**Exercise set:**
1. Do these statements agree with the Nathan Douglas interview below? (a) He was 17 when he saw his first concert, Jakyl opening for ZZ Top. (b) He thinks of himself mainly as a guitar player. (c) He has been writing songs steadily over the last few years. For each, answer yes or no and quote the deciding words from the interview.
2. Can you carry the Nathan Douglas interview below forward from its final line, "They will appreciate you for it."?

**Text:**
================================

NATHAN DOUGLAS

What got you hooked on rock & roll as a kid?  Listening to Lynyrd Skynyrd. Those powerful vocals of Ronnie Van Zant drew me in.

What was the first concert you ever attended and what strikes you about it today? Jakyl opening for ZZ Top! I was 17 years old and the energy of that show was overwhelming!

What was your first public performance? how did it go?  Well my dad (Oliver Smith) was a southern gospel bluegrass singer and performed in different churches so I would say my first performance was more than likely with him at one of those churches. As far as the first real performance that I remember; I was in the 5th grade and performed Lee Greenwoods “God Bless the USA” for a school program. There is a video of that out there somewhere …lol

Musicians are funny about their instruments, sometimes even superstitious — tell us about your relationship with guitars over the years; what is your stand by go-to 6-string today?  I’ve never really considered myself a guitar player. I’m more of a vocalist but a good guitar is key in having a good performance. I played a Taylor guitar for a while and I beat it to hell playing the honky tonks in Nashville. When it was time for a new one I went with the Seagull that I currently play. It is a great sounding guitar without the hefty price tag.

How does the song-writing process work for you? has it evolved over time or do you have a tried & true formula you try to stick with?  I haven’t really been writing that much the last few years. Just a line or two here and there but when I was writing consistently it was just a matter of what I was feeling mostly. Occasionally someone would say something that would spark an Idea and I would use my corny sense of humor to write something like “Nothing but your snuggie on”

Do you have any advice (cheap tricks) for your artists looking to connect more with the audience when playing live?  Be true to who you are as a musician and you are going to connect with someone or a group of people. Don’t be surprised if someone asks you to sing something that just doesn’t fit you and if you can bare to sing it then sing it and get right back to what you love. They will appreciate you for it.

================================

**Records provided:**
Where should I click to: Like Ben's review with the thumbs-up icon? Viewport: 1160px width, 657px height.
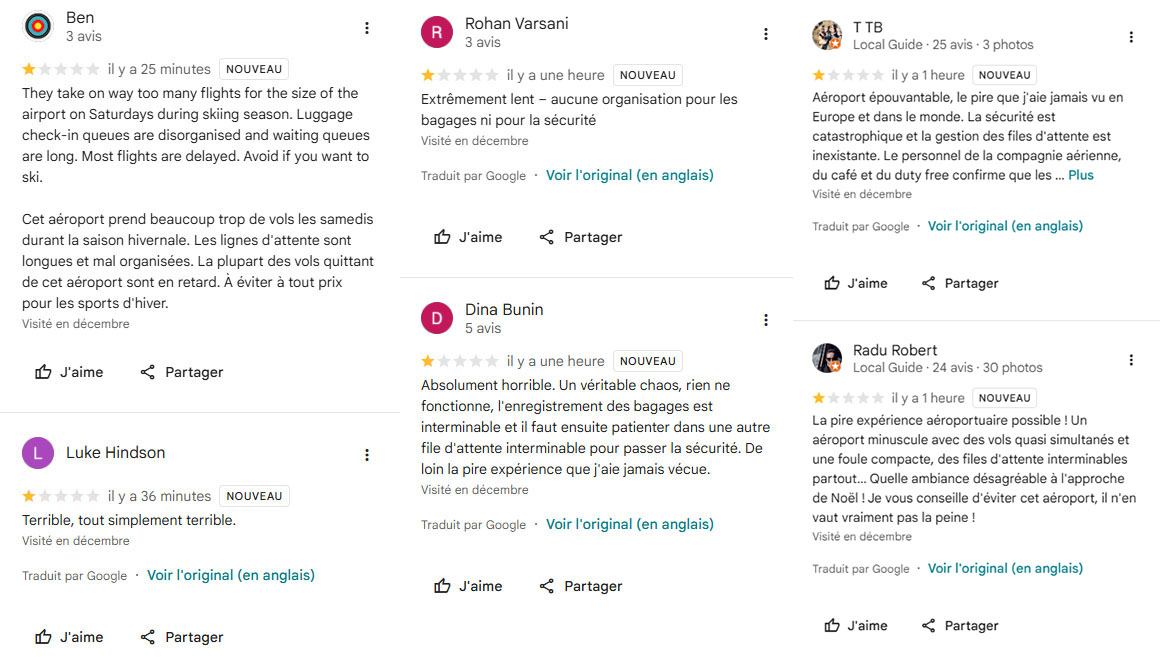click(x=44, y=372)
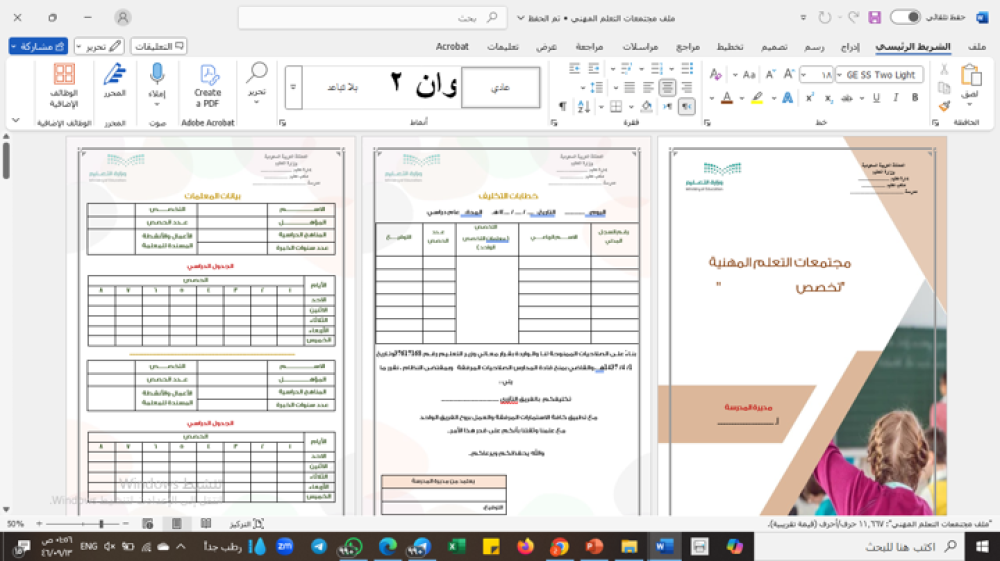Click the text highlight color pen

[758, 98]
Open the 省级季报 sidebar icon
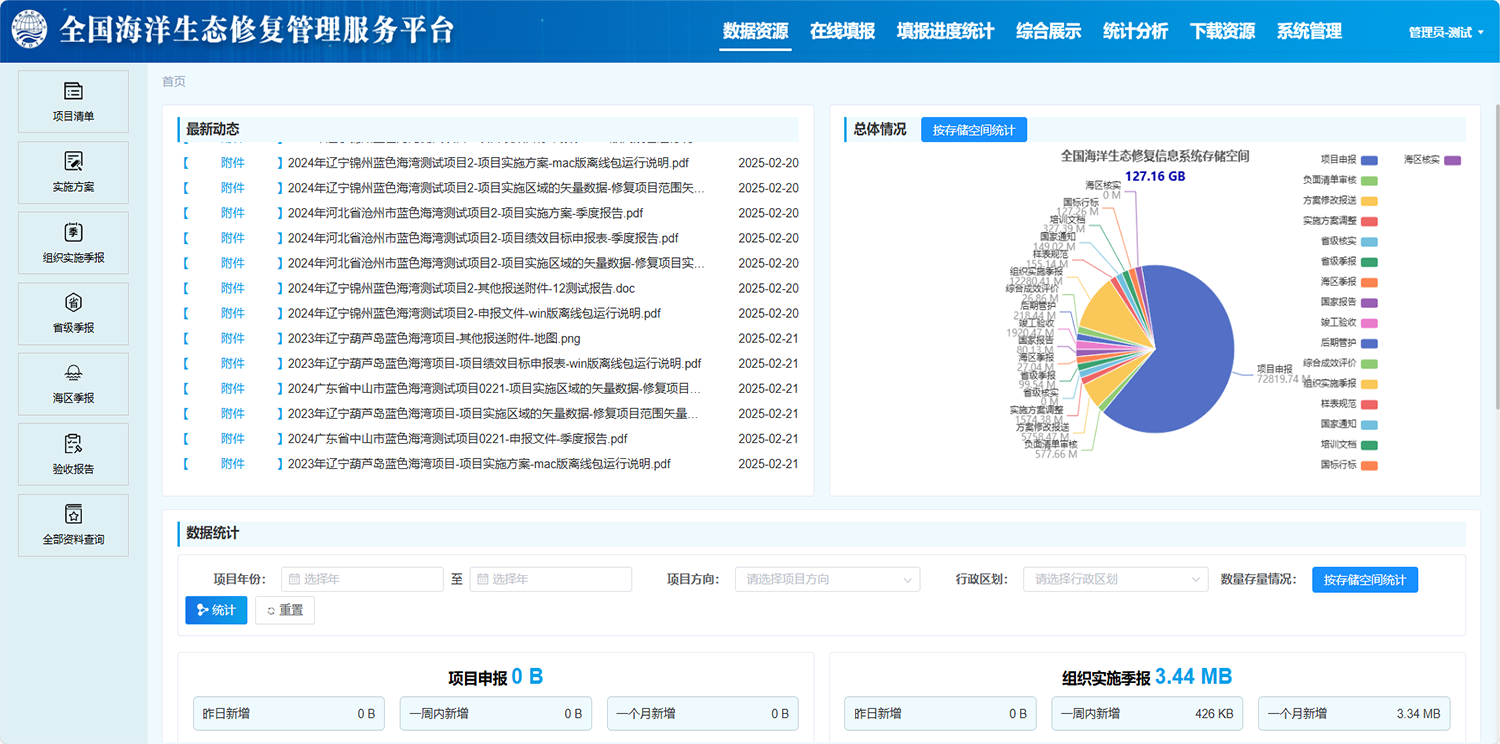The width and height of the screenshot is (1500, 744). (x=73, y=303)
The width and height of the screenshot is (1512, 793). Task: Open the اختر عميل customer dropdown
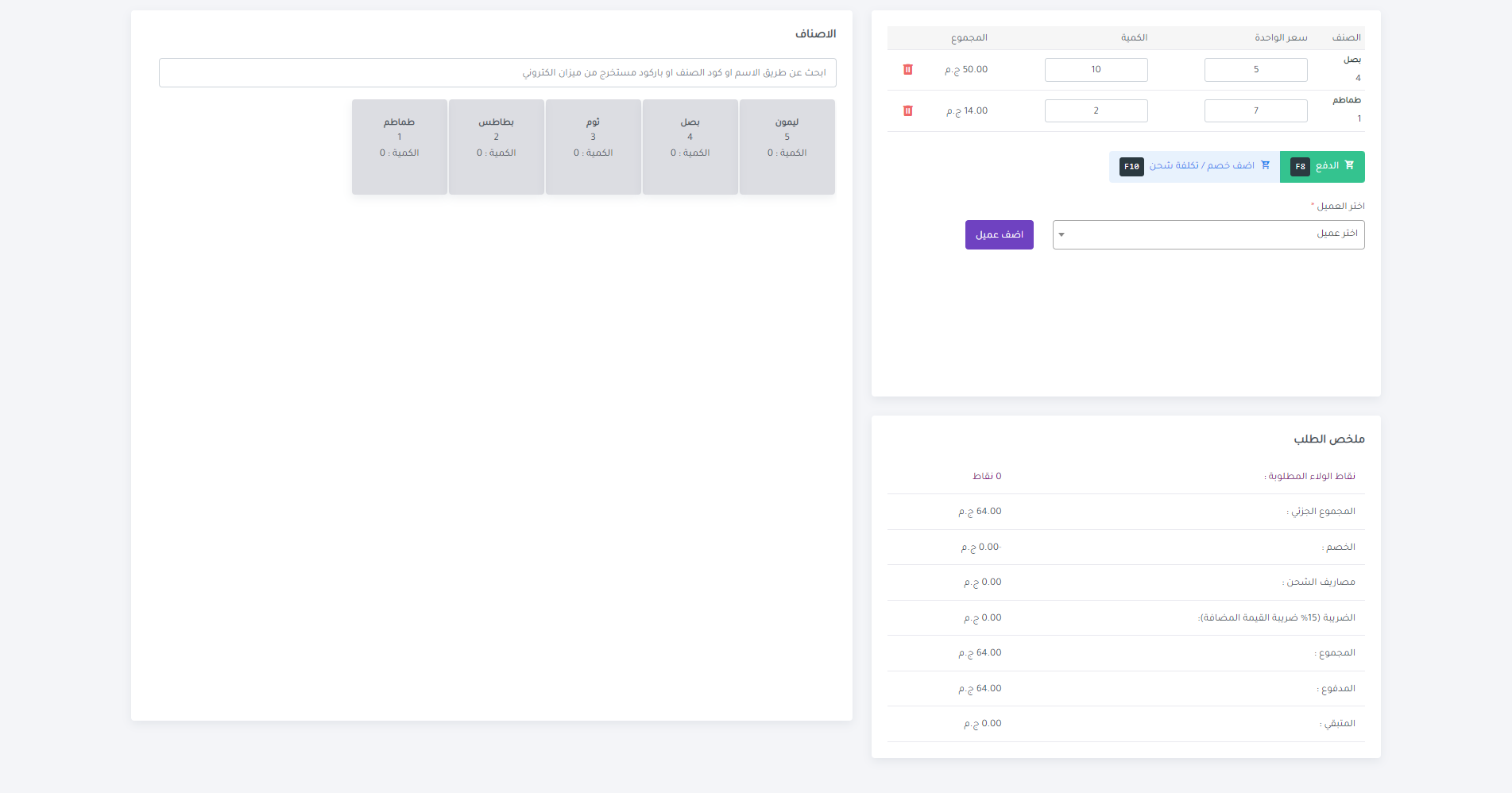[x=1208, y=234]
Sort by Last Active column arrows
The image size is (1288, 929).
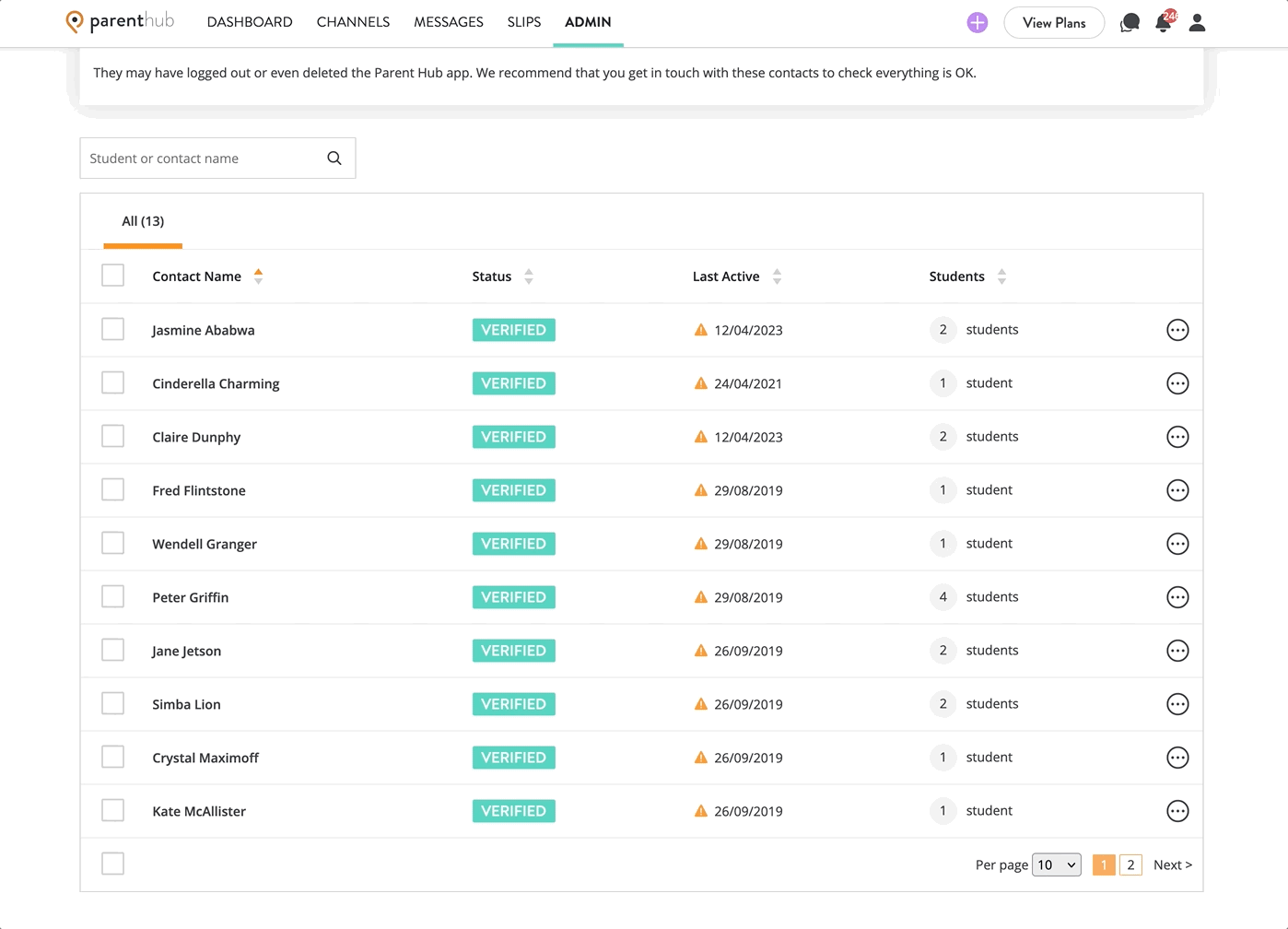point(777,276)
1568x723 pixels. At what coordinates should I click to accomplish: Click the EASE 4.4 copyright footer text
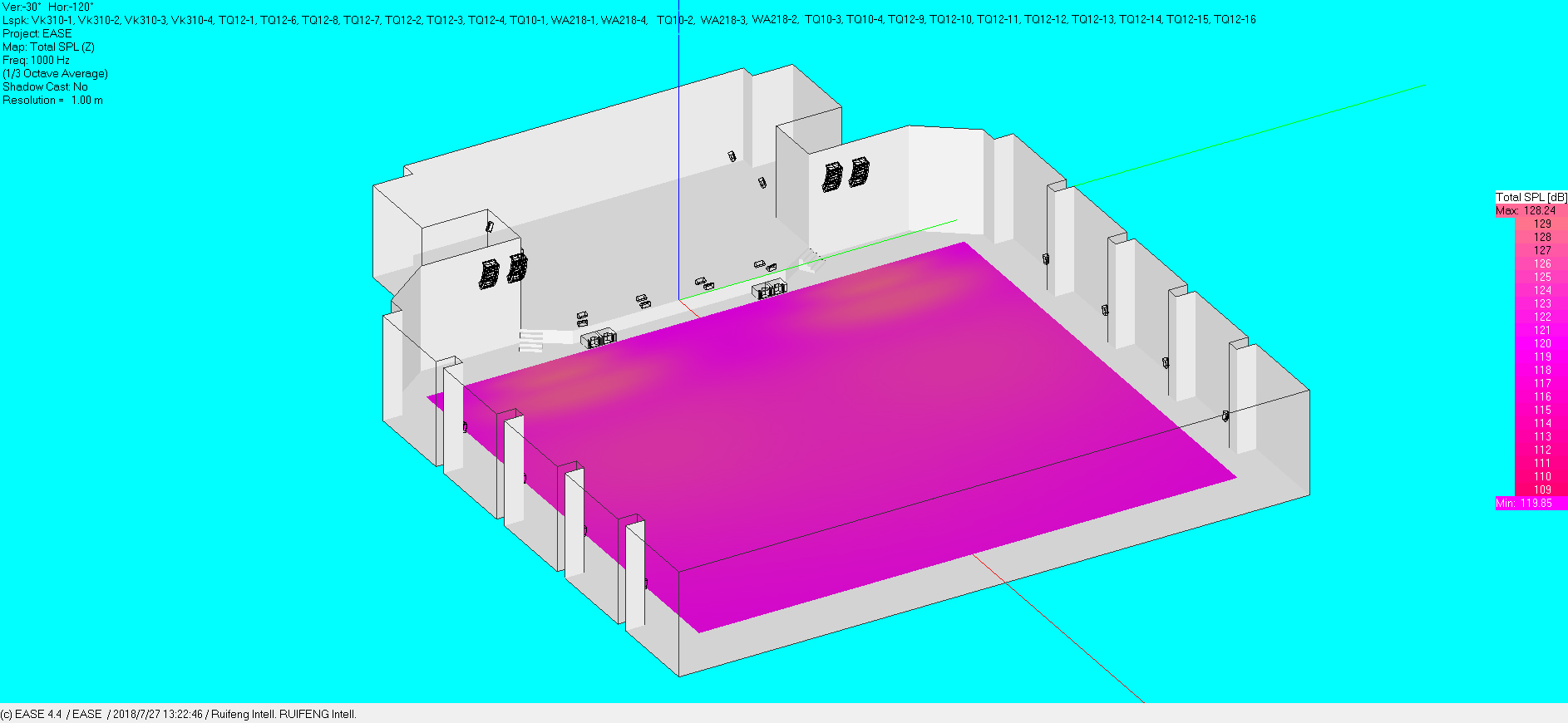coord(178,715)
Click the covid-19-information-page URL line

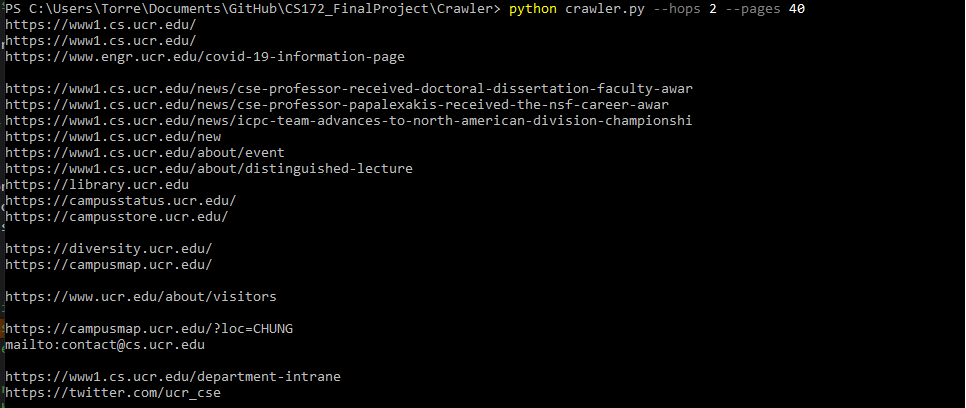[x=205, y=57]
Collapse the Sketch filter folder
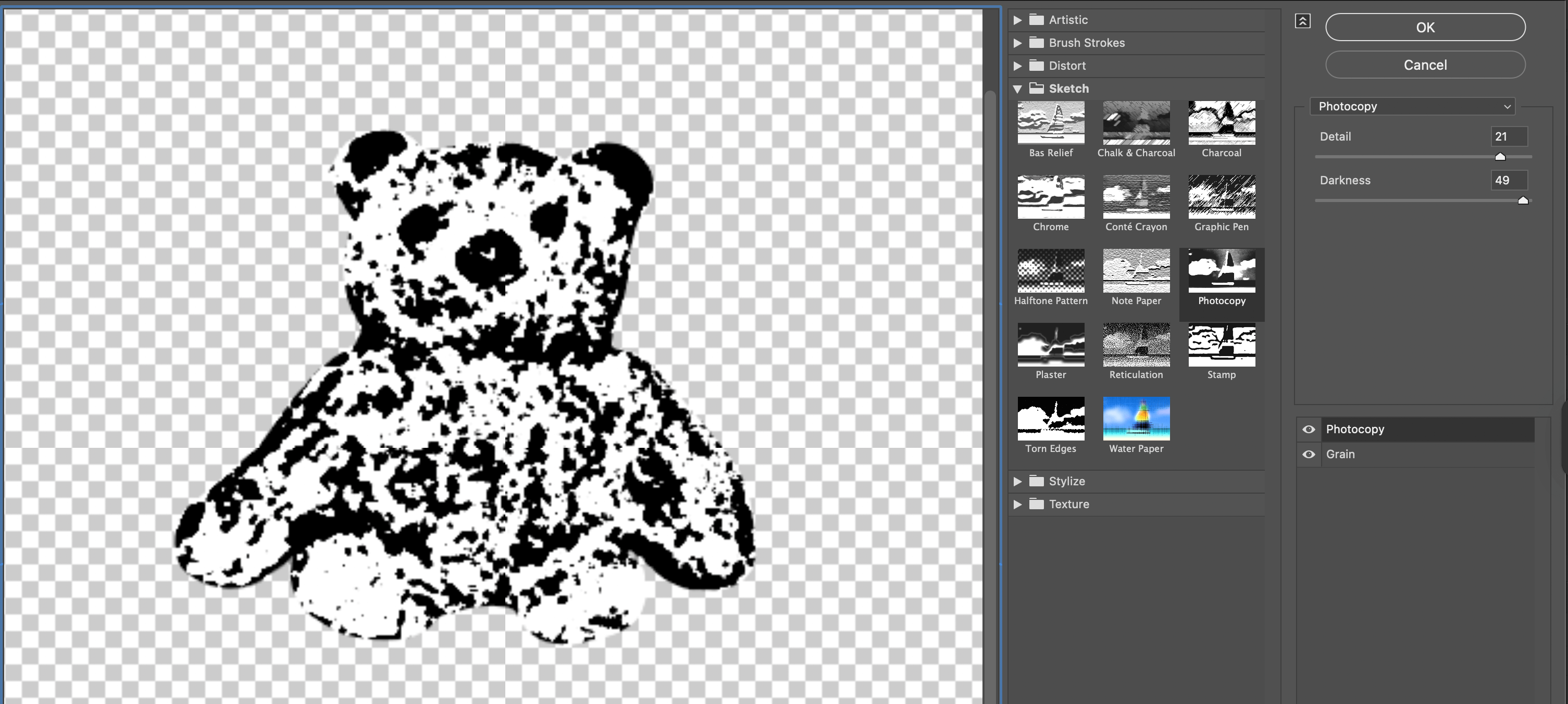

================================

**Answers to the problems:**
1.
(a) Yes: "Jakyl opening for ZZ Top! I was 17 years old"
(b) No: "I’ve never really considered myself a guitar player. I’m more of a vocalist"
(c) No: "I haven’t really been writing that much the last few years."

2.
What’s the craziest thing that’s ever happened at one of your shows?  The craziest thing that ever happened at one of my shows other than having the drummer bring a dancing Zombie Doll on stage would have to be being interrupted by Jermaine Jackson while playing at Legends Corner in Nashville so he could promote a tv show that he was filming.

Given your experience as a finalist on CMT’s Can You Duet in 2008 , what advice would you give to a young artists looking to take a shot on a similar live contest like American Idol or The Voice?  I would say if you’re gonna go for one of shows just be prepared to take some criticism and don’t let a “no” answer stop you from moving forward with your career. Sometimes being true to who you are isn’t always what they are looking for so you just have to keep on keeping on.

Some artists hate the question but who do folks liken you too most and how do you feel about it? You know it’s been a while since someone has compared me to another artist but I use to get Billy Dean a lot when I was in Nashville. I’ll take that as a compliment.

What are you working on and what’s your view of 2018 from here?  Right now I’m just working on being a better performer and trying to gig as much as possible. I’m working with a group of great players and we call ourselves the Douglas Fine Line. I would like to play more with these guys this year and get into some bigger venues and festivals. Right now I’m just working on being a better performer and trying to gig as much as possible.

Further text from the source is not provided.